PASSAGE
= = = = =

The core research question of this proposal is how interactions between learners (i.e., individual differences), instructional materials (i.e., the text), and learning activities (i.e., the task) modulate engagement during learning of critical thinking skills and scientific reasoning. The proposed research will address this goal by: (a) systematically investigating the mechanisms that facilitate or hinder engagement, and (b) leveraging these insights towards the development of interventions that promote persistent and productive engagement trajectories during deep learning. The work will be conducted at the University of Memphis. The research subjects will be undergraduate students.

= = = = =

THE TASK
Repeat the part of the proposal starting with "The core research" and going on through "be undergraduate students.". The lines after this point are separate material and not part of the proposal.

[Saved data entries]
= = = = =

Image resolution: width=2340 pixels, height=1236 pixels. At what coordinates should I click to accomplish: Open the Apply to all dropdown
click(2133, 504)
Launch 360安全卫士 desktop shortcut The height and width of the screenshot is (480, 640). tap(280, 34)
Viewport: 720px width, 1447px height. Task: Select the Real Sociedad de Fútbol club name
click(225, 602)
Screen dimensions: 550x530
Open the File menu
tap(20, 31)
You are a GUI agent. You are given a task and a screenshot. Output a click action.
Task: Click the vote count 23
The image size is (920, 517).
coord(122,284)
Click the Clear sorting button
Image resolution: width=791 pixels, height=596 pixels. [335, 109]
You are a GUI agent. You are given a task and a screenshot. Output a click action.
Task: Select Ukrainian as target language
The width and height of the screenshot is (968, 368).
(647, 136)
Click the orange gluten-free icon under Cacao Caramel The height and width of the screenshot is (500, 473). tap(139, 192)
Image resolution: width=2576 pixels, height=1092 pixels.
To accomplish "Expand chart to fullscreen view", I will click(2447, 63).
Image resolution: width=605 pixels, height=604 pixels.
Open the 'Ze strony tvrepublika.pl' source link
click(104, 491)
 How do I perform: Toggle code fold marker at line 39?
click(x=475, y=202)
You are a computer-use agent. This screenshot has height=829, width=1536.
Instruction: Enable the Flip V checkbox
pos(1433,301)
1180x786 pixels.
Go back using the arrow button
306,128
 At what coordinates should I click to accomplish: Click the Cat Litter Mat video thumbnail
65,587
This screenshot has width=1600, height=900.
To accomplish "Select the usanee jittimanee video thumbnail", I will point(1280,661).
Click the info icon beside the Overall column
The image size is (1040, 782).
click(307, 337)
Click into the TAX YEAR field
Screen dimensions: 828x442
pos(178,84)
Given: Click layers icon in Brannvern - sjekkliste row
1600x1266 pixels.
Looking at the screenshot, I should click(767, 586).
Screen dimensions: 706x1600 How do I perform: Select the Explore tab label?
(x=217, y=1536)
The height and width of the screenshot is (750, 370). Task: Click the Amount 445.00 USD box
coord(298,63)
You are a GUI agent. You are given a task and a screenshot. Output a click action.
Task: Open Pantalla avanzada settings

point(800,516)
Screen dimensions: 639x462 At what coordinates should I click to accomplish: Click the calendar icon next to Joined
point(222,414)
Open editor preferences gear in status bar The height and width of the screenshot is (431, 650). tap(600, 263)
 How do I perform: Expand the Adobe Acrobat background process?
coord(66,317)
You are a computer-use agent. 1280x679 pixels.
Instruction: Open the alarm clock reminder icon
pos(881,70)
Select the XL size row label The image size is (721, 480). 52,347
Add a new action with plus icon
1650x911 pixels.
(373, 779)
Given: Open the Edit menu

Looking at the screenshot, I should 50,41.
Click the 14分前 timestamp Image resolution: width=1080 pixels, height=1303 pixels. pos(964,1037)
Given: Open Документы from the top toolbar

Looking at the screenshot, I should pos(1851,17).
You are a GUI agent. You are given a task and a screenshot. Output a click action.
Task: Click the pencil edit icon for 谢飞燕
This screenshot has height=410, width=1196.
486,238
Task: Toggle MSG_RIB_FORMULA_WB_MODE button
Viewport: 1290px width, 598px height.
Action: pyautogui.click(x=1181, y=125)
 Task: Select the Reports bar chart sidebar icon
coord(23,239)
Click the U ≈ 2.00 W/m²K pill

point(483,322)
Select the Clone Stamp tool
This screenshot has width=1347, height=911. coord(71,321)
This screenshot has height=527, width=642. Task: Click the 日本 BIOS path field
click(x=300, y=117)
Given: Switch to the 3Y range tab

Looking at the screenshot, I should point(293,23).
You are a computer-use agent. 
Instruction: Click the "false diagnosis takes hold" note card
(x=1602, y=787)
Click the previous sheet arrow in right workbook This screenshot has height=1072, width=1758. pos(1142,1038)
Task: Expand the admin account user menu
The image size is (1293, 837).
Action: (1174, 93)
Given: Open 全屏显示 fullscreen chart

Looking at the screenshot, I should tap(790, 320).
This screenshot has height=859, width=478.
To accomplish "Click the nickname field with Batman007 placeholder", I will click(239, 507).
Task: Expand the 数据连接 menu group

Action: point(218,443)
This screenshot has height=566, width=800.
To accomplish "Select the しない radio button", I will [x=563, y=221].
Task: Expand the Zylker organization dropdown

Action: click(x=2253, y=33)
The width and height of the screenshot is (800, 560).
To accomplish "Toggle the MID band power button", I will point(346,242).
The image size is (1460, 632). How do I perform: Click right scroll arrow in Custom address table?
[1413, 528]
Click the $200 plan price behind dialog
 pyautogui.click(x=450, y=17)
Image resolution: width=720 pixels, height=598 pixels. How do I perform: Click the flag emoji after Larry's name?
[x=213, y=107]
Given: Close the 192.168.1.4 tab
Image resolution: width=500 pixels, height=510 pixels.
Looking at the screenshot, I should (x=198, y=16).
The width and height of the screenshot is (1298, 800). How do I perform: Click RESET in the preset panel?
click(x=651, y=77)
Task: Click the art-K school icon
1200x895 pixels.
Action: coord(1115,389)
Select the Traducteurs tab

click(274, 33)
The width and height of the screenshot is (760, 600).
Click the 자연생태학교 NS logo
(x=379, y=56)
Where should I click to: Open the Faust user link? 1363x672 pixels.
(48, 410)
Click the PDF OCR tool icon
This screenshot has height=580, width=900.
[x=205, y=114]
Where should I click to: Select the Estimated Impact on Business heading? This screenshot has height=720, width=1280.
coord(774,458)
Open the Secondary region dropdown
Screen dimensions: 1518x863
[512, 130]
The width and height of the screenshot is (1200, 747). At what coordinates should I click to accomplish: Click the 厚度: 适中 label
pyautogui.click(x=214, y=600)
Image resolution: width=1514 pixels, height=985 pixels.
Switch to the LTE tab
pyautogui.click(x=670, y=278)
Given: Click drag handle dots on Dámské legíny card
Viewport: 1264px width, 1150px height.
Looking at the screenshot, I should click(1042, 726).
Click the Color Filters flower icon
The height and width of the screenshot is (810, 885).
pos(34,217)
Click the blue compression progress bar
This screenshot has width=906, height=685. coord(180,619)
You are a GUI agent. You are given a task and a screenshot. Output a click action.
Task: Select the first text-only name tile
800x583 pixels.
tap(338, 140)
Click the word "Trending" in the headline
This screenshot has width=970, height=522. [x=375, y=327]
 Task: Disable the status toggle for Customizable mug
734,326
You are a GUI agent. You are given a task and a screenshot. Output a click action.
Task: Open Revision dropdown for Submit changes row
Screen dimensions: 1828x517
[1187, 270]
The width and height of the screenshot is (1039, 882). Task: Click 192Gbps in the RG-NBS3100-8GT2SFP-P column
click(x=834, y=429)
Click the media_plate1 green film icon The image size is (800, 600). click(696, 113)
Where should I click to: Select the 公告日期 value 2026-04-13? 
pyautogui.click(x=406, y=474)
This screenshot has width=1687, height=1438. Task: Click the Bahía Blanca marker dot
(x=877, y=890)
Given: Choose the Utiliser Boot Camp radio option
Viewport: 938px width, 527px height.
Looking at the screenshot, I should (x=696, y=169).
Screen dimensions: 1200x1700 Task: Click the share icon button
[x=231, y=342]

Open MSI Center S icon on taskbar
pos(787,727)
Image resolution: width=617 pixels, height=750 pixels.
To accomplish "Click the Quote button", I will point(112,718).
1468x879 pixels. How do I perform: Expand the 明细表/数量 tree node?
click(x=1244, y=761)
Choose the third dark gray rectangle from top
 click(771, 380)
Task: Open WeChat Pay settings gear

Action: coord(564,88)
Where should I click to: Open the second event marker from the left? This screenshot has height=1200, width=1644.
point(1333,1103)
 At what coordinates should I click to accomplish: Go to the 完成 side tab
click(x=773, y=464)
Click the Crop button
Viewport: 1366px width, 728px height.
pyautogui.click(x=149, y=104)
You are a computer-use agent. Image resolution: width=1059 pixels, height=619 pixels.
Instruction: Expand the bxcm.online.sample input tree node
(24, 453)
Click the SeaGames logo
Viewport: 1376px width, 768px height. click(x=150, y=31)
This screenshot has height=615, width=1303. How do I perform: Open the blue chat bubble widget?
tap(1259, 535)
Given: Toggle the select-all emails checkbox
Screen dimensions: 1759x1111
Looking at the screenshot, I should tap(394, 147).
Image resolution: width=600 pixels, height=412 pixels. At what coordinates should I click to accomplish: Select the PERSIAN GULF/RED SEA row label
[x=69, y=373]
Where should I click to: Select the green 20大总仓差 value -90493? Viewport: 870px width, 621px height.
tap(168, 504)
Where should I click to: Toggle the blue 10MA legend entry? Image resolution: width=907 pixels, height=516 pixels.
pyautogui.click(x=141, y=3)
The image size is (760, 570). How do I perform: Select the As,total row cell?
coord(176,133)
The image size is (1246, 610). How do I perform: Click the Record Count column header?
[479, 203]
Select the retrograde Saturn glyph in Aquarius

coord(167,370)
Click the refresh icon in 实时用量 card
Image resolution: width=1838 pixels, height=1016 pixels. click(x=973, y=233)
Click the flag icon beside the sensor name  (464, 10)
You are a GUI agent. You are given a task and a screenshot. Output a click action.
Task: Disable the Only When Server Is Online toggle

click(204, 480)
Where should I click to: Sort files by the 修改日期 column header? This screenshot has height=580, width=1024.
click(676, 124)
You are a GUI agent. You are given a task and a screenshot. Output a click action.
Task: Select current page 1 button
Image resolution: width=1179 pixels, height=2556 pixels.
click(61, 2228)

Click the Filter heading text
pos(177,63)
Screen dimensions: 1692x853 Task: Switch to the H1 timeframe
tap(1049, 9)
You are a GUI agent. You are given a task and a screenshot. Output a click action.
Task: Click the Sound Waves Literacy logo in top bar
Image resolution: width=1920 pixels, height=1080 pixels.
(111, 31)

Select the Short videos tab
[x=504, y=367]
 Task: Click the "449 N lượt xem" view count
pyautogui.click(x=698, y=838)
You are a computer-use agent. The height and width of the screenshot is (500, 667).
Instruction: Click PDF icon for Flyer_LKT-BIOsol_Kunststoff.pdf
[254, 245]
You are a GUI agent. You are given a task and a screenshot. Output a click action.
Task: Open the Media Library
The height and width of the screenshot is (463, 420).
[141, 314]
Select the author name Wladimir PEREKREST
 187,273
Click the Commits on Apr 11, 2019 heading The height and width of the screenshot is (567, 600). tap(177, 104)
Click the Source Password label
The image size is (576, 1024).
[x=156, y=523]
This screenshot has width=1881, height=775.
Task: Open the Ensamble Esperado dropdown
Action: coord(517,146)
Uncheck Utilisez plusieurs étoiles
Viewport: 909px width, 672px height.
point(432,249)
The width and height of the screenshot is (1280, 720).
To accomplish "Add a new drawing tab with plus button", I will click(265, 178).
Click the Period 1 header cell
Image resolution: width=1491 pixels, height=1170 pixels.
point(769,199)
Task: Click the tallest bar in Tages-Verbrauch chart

= = = = =

EXERCISE RESPONSE
The core research question of this proposal is how interactions between learners (i.e., individual differences), instructional materials (i.e., the text), and learning activities (i.e., the task) modulate engagement during learning of critical thinking skills and scientific reasoning. The proposed research will address this goal by: (a) systematically investigating the mechanisms that facilitate or hinder engagement, and (b) leveraging these insights towards the development of interventions that promote persistent and productive engagement trajectories during deep learning. The work will be conducted at the University of Memphis. The research subjects will be undergraduate students.